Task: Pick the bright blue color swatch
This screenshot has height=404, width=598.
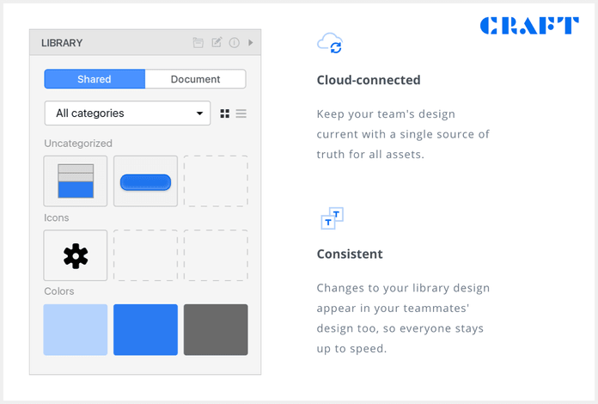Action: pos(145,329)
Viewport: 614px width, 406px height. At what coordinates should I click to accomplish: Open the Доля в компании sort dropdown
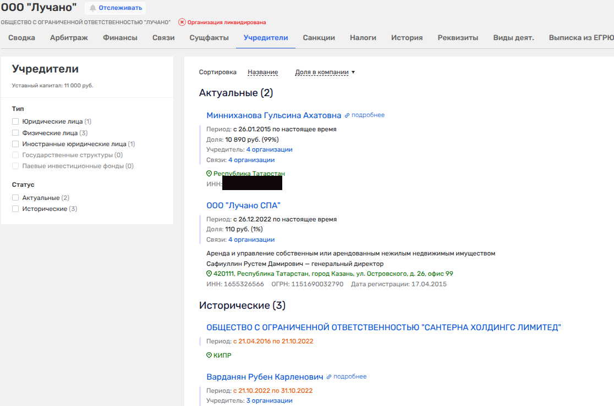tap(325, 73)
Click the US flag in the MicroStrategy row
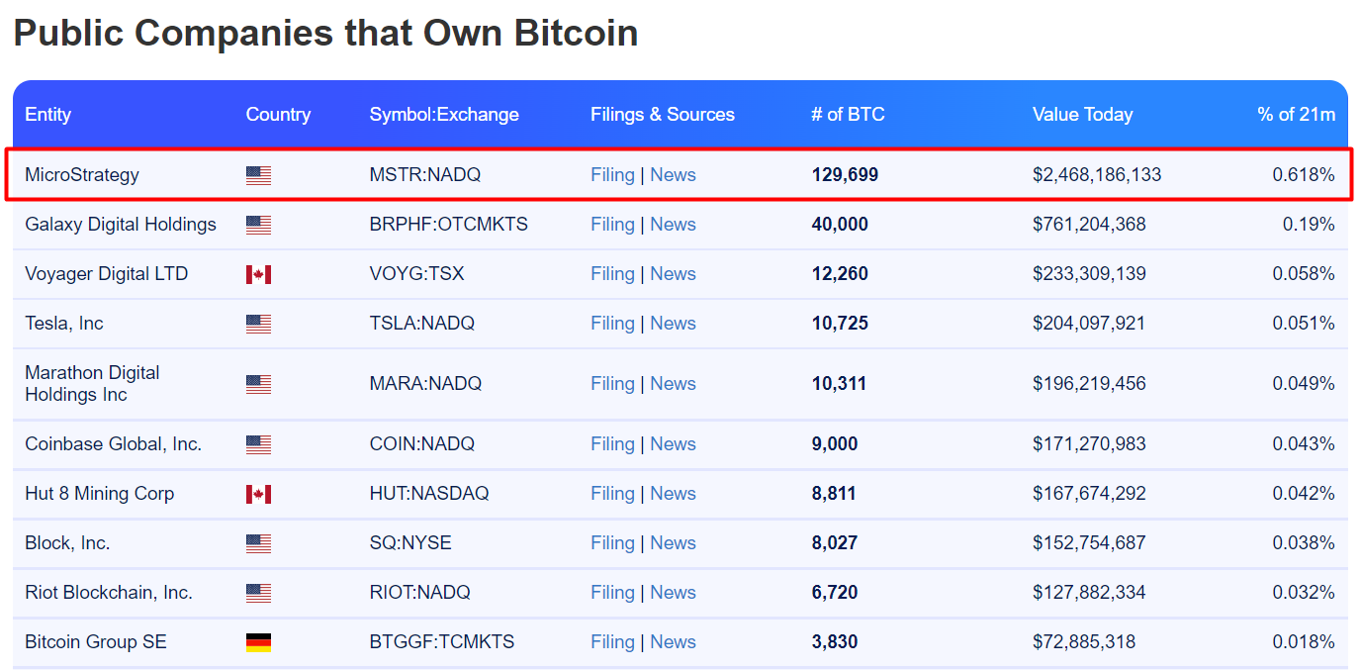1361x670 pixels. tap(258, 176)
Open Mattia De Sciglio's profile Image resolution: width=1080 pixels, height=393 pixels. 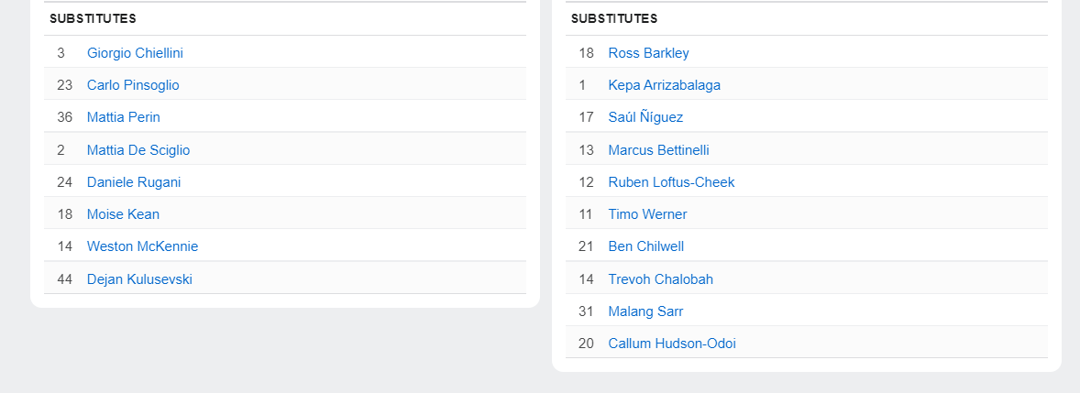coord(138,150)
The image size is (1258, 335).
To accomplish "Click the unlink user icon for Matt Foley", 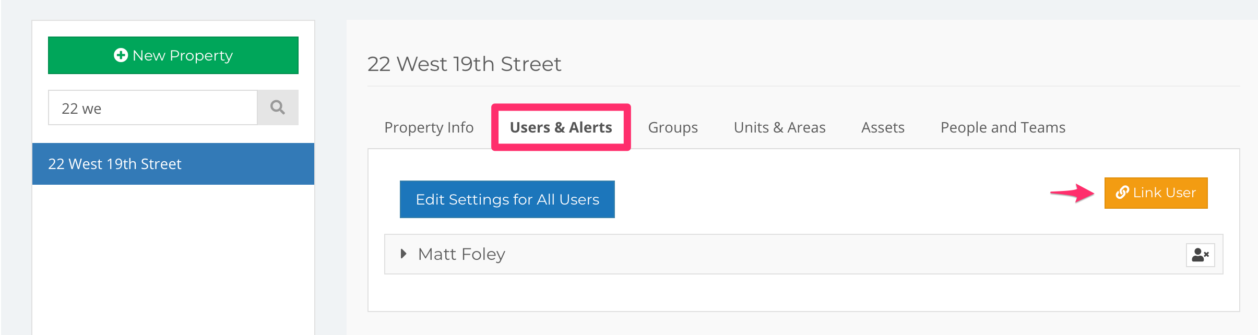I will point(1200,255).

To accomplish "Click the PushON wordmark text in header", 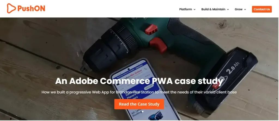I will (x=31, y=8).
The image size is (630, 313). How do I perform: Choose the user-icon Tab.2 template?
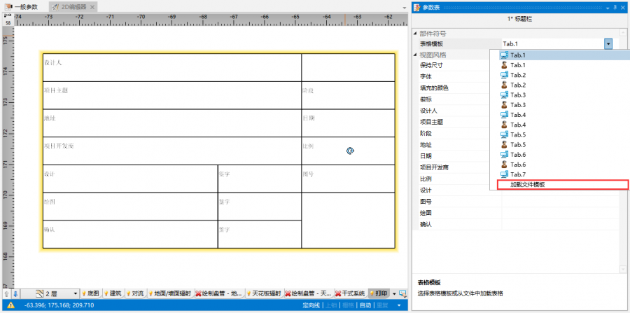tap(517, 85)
§
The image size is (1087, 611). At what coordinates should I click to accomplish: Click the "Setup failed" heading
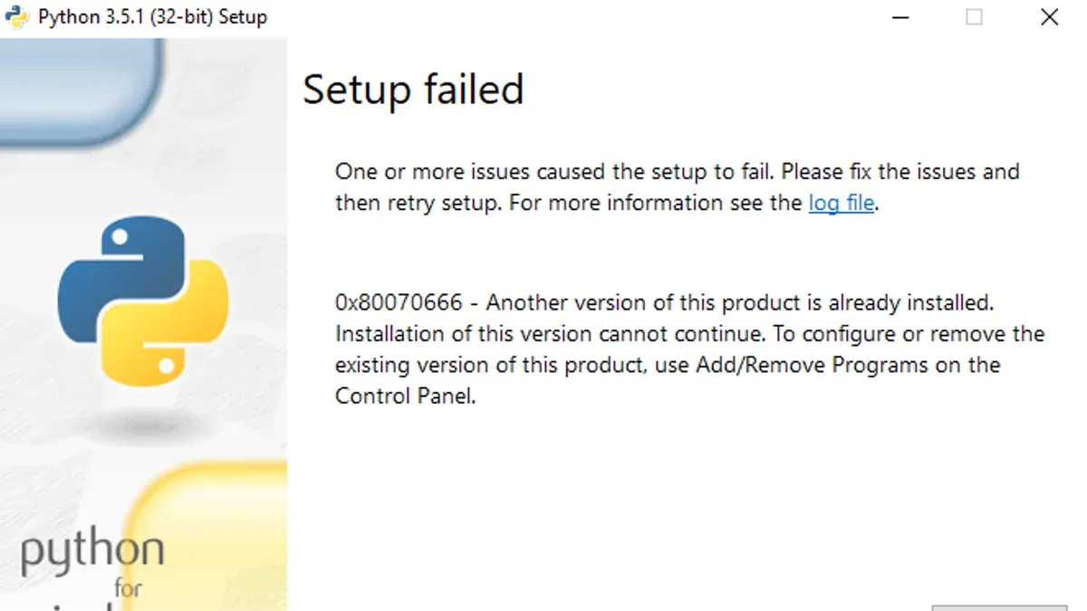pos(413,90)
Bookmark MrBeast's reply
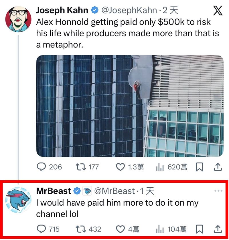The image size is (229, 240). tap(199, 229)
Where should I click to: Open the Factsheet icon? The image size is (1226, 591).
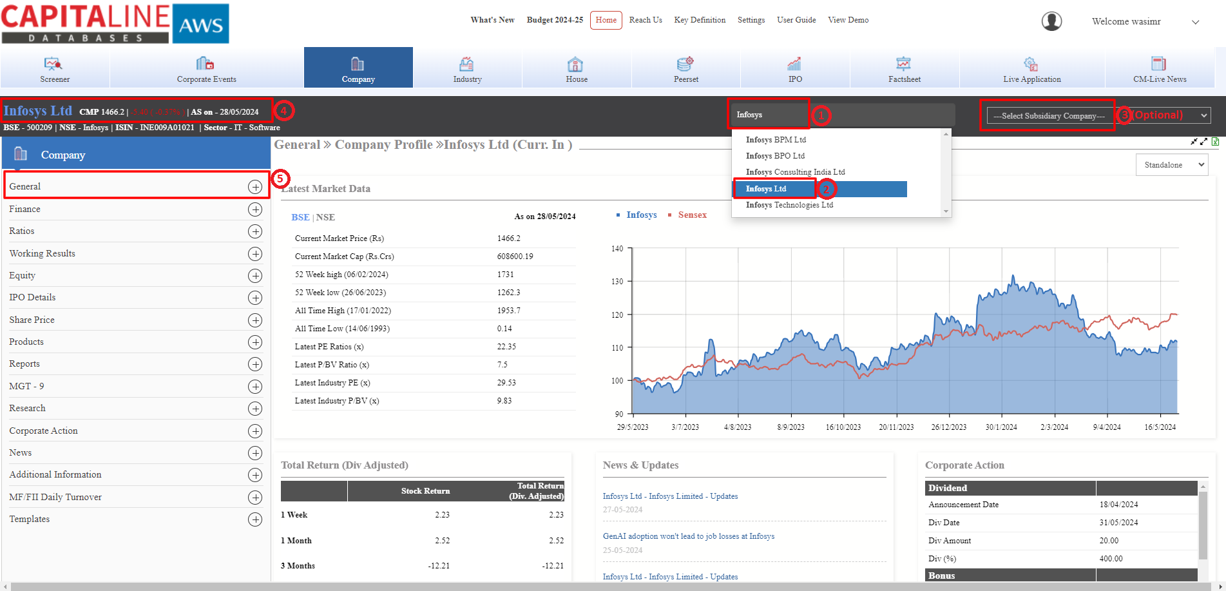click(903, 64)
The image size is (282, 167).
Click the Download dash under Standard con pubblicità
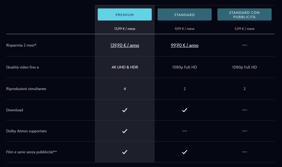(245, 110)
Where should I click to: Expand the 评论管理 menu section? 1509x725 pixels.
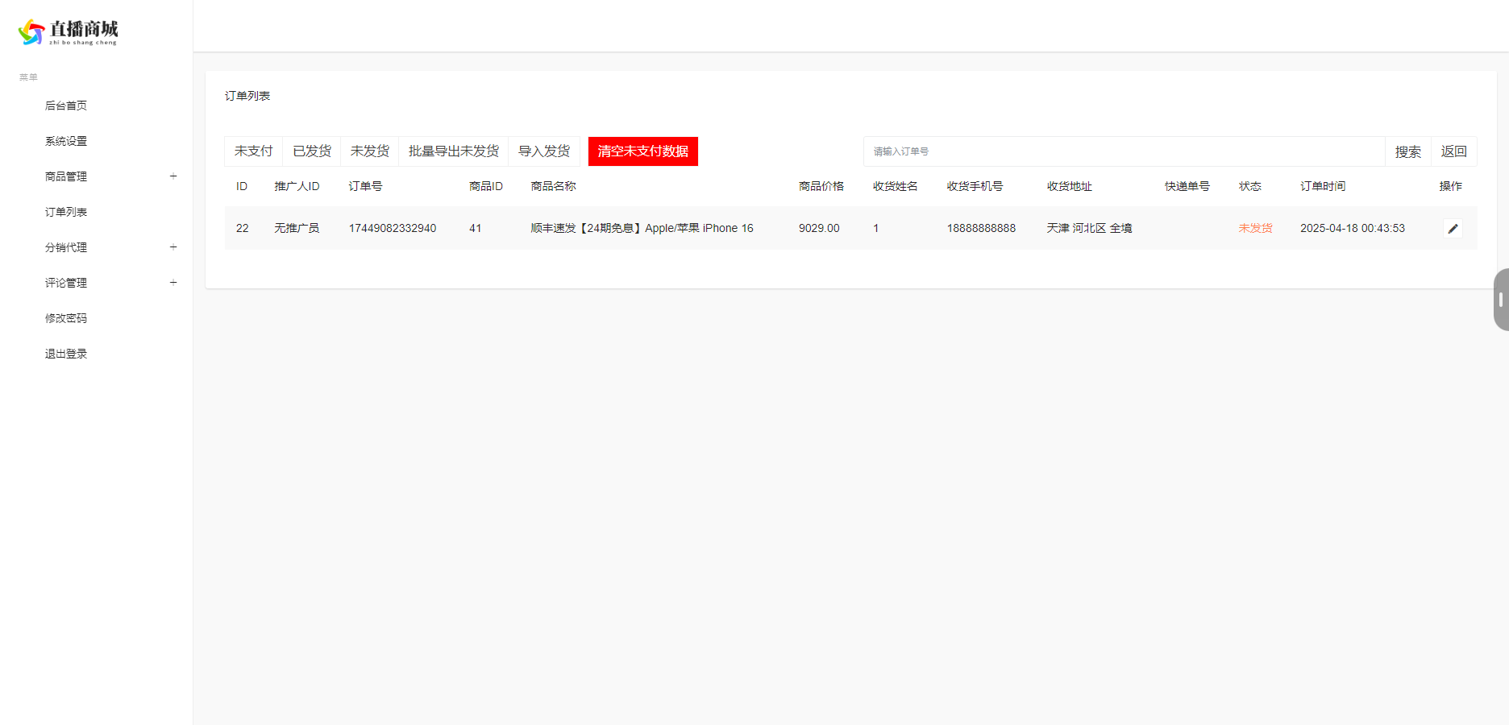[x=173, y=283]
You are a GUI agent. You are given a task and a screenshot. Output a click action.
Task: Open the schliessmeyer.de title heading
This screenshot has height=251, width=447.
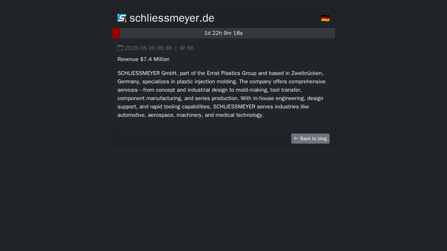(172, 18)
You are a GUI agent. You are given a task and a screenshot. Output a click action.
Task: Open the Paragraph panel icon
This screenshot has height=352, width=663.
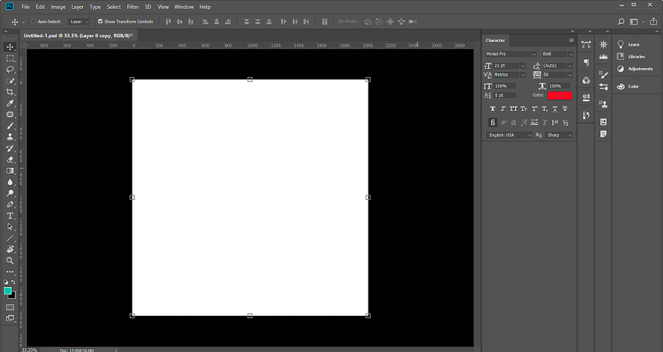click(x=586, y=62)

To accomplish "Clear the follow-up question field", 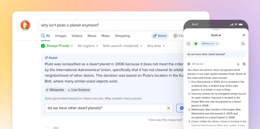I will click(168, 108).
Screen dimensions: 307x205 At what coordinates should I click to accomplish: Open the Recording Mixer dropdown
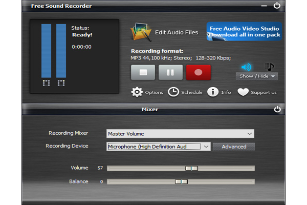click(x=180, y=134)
§
:: TASK TO COMPLETE ::
In the listing above, find the line with "Click the Download" and the line with "Task: Open the Paragraph panel icon". Copy exactly those lines and all between them, minus the images.

:: OUTPUT FOR THIS TASK ::
Click the Download dash under Standard con pubblicità
(245, 110)
Where should I click to: Expand the 评论管理 menu section? 1509x725 pixels.
[x=173, y=283]
You are a GUI agent. You are given a task and a screenshot. Output a click action.
Task: Open the schliessmeyer.de title heading
This screenshot has height=251, width=447.
(172, 18)
You are a GUI agent. You are given a task and a screenshot. Output a click action.
Task: Open the Paragraph panel icon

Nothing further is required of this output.